Fast wäre sie zum zweiten Mal in dieser Nacht zur Salzsäule erstarrt, als ihr Blick auf den Futon fiel. Sie hatte ganz vergessen, dass sie ihn bereits mitten im Wohnzimmer aufgestellt hatte, um sofort zu Bett gehen zu können.

Aber was sollte sie tun? Sie konnte sich schlecht zu dem Mann umdrehen und ihm erklären, dass sie es sich anders überlegt hatte. Sie würde diese schwierige Situation irgendwie meistern müssen. Und diese Situation war verdammt schwierig, denn mit Michael Dunnigan allein in einem Raum zu sein, in dem sich ein Bett befand, fiel ihr selbst jetzt alles andere als leicht.

„Ich wollte eigentlich gleich zu Bett zu gehen“, sagte sie, damit er gar nicht erst auf die Idee kam, länger zu bleiben.

Michael Dunnigan schloss die Tür, während sie Pip das Halsband abnahm. Sie wünschte, sie hätte nicht nur hastig den alten Jogginganzug über das Nachthemd angezogen. Und sich nicht schon abgeschminkt. Und sich wenigstens das Haar gebürstet, bevor sie mit Pip Gassi gegangen war.

Aber das ließ sich jetzt nicht mehr ändern. Sie verstaute die Leine und schob sich das Haar hinter die Ohren.

„Mensch, das ist ja richtig klein hier“, bemerkte Michael.

„Es gibt zwei Schlafzimmer. Zwei meiner Mitbewohnerinnen teilen sich eins. Das andere ist eher ein begehbarer Schrank, und Liz nutzt es allein. Ich habe beim Würfeln verloren, also muss ich im Wohnzimmer schlafen.“ Sie wusste eigentlich nicht, warum sie ihm das alles erzählte.

„Richtig, du hast mir erzählt, dass ihr zu viert hier wohnt. Und der Hund auch noch?“, fragte Michael Dunnigan.

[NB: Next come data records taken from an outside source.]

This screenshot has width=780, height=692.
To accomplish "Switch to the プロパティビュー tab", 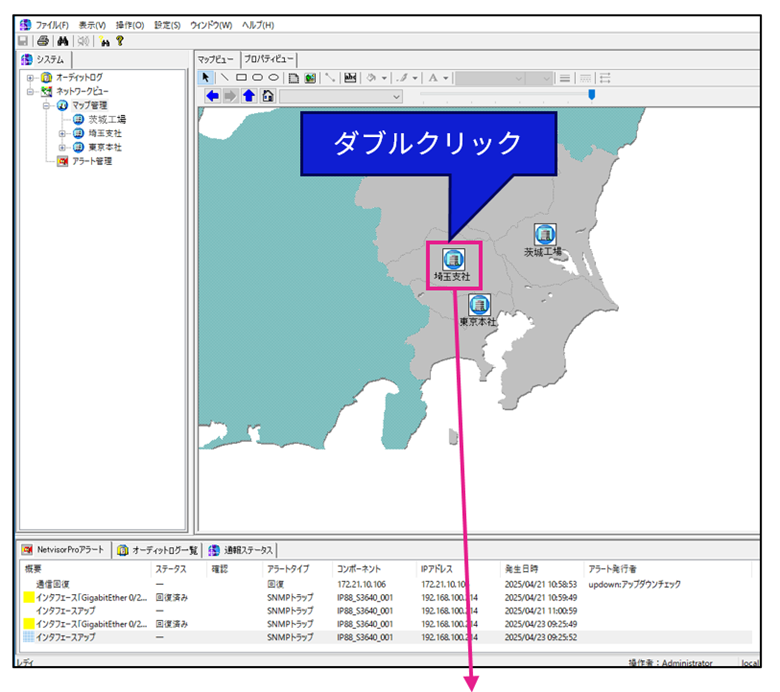I will pos(269,59).
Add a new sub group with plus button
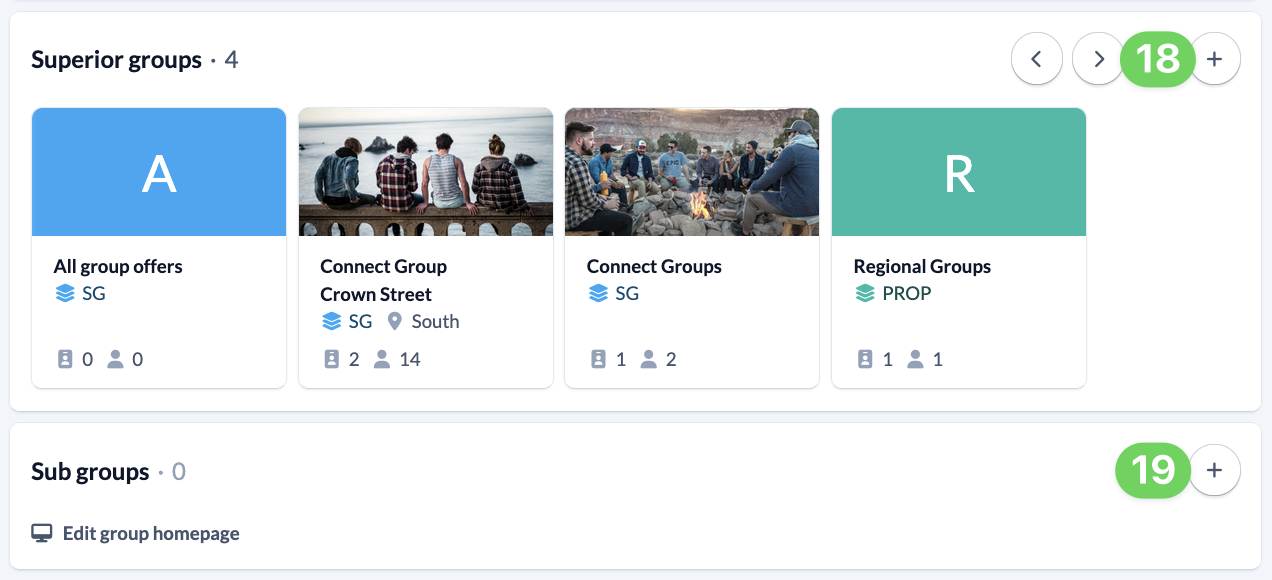The height and width of the screenshot is (580, 1272). click(x=1214, y=470)
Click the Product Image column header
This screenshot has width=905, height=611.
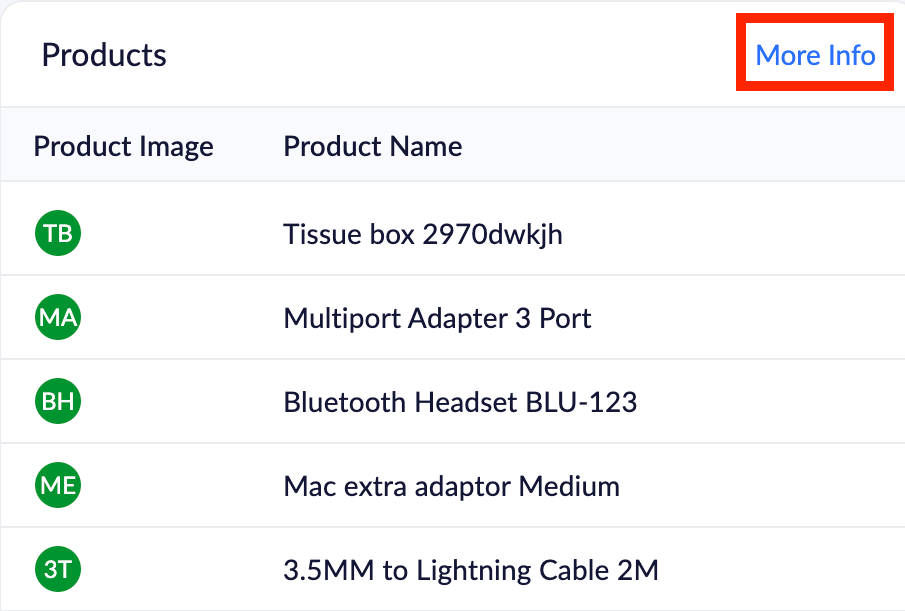pos(124,146)
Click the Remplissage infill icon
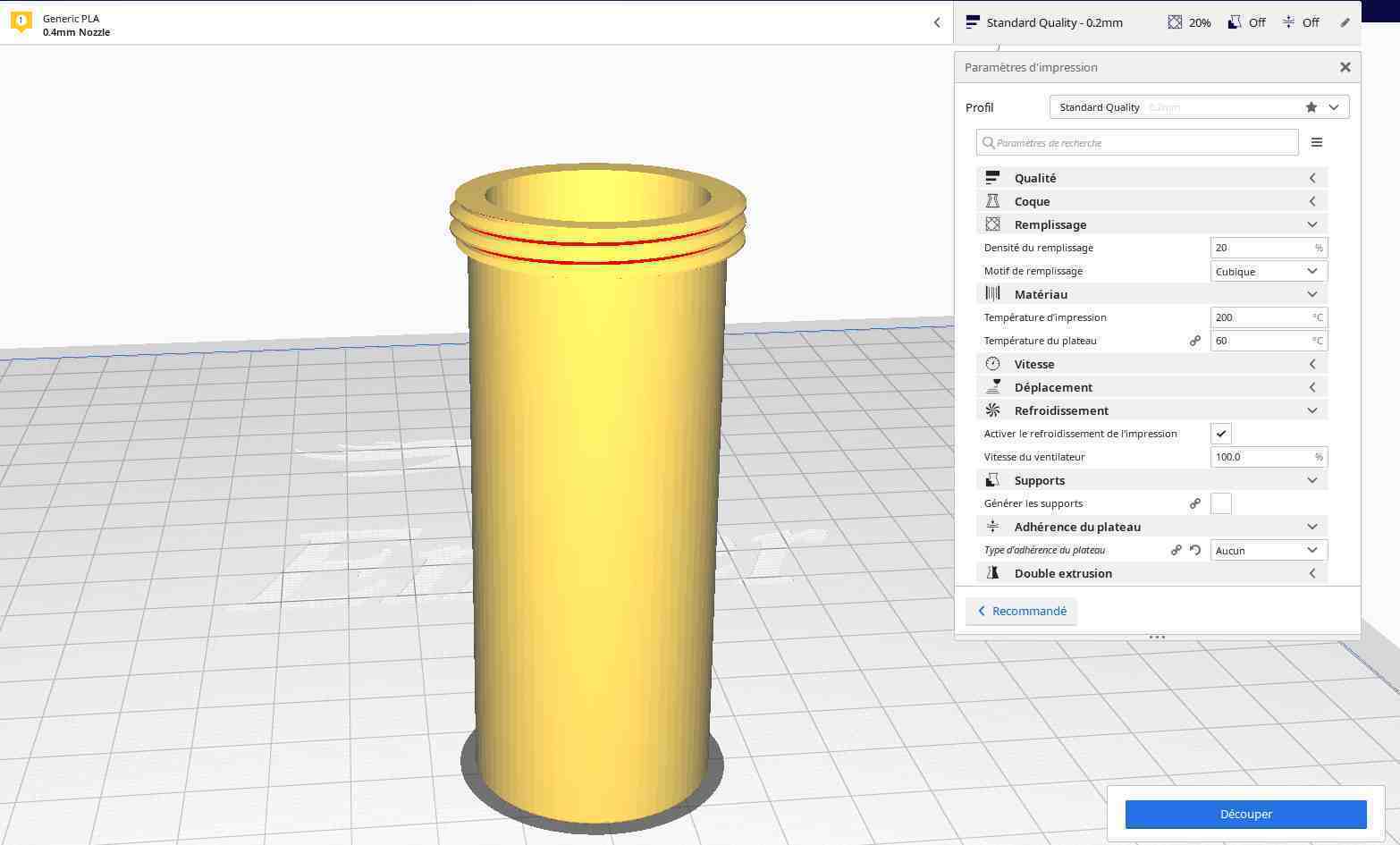 (992, 224)
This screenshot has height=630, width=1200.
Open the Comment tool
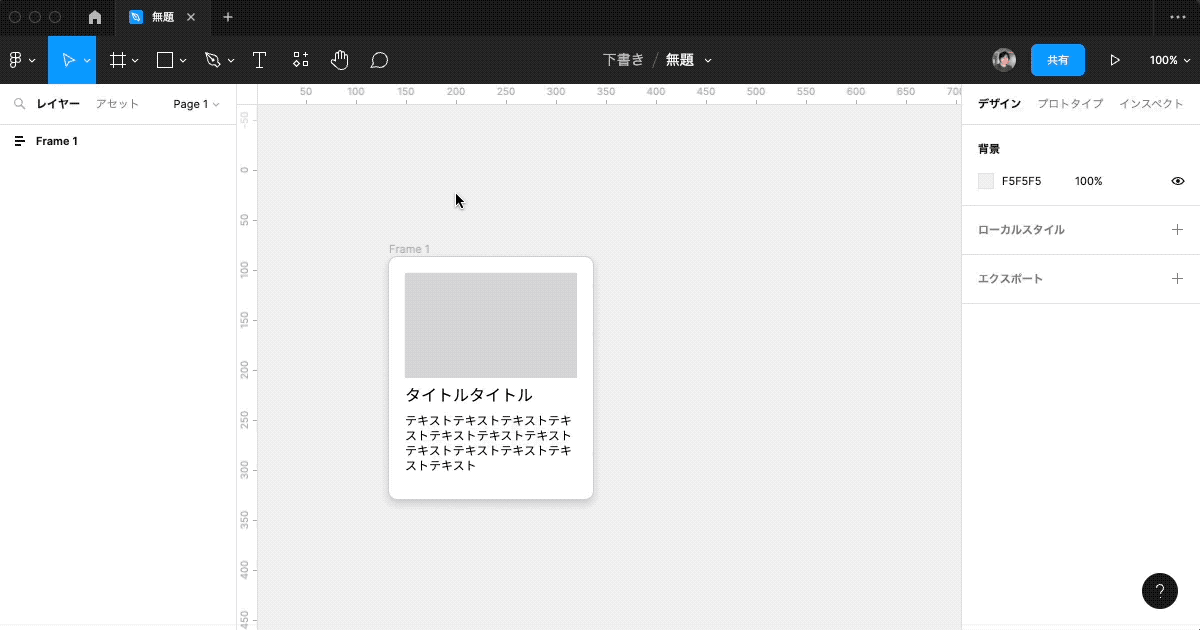point(379,60)

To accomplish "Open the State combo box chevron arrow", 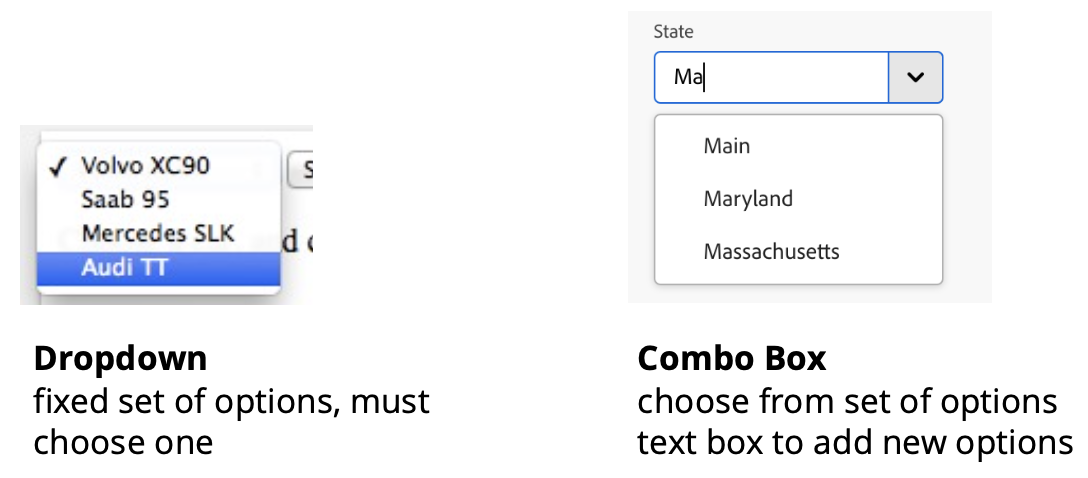I will pos(915,77).
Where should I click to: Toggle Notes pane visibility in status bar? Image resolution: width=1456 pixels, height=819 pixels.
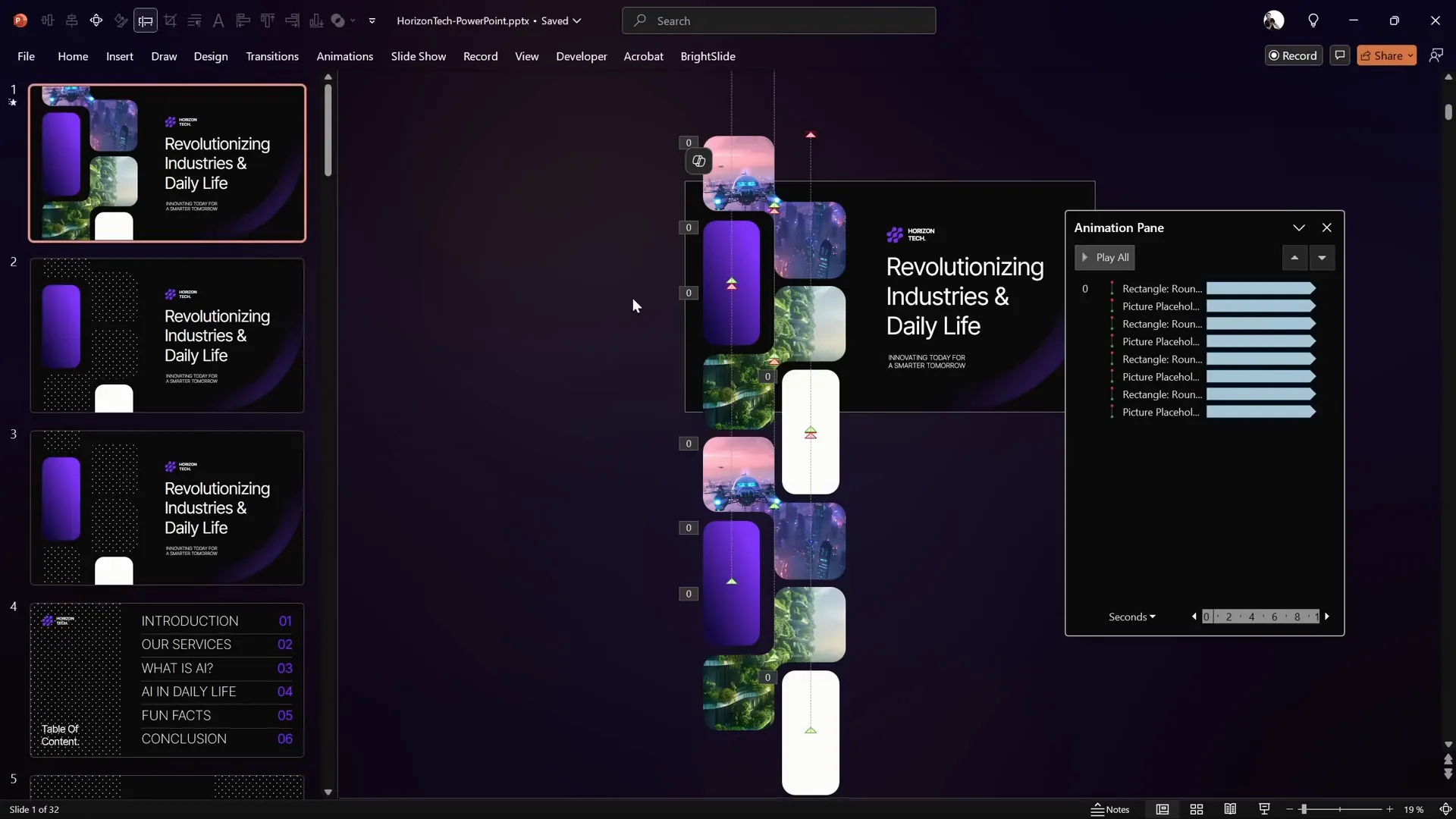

„Vier Frauen und ein Hund“, bestätigte Josie. Das gehörte zu den wenigen Informationen, die Michael und sie während ihres dreitägigen Liebesmarathons ausgetauscht hatten. Irgendwie hatten sie weder die Zeit noch die Konzentration für ein ausgiebiges Gespräch gehabt.

Er ging zu der Wand, die das Wohnzimmer von der winzigen Küche trennte, und betrachtete die vielen Fotos von Freunden, Angehörigen und wichtigen Ereignissen, die Josie und ihre Mitbewohnerinnen dort aufgehängt hatten. Dabei kehrte er ihr das Profil zu, und wieder bemerkte sie, wie fantastisch er aussah. Noch fantastischer, als sie ihn in Erinnerung gehabt hatte. Das pechschwarze Haar war kurz, die Nase gerade und nicht zu lang, das Kinn gerade kantig genug. Unter den hohen Wangenknochen betonten dunkle Stoppeln die markanten Züge.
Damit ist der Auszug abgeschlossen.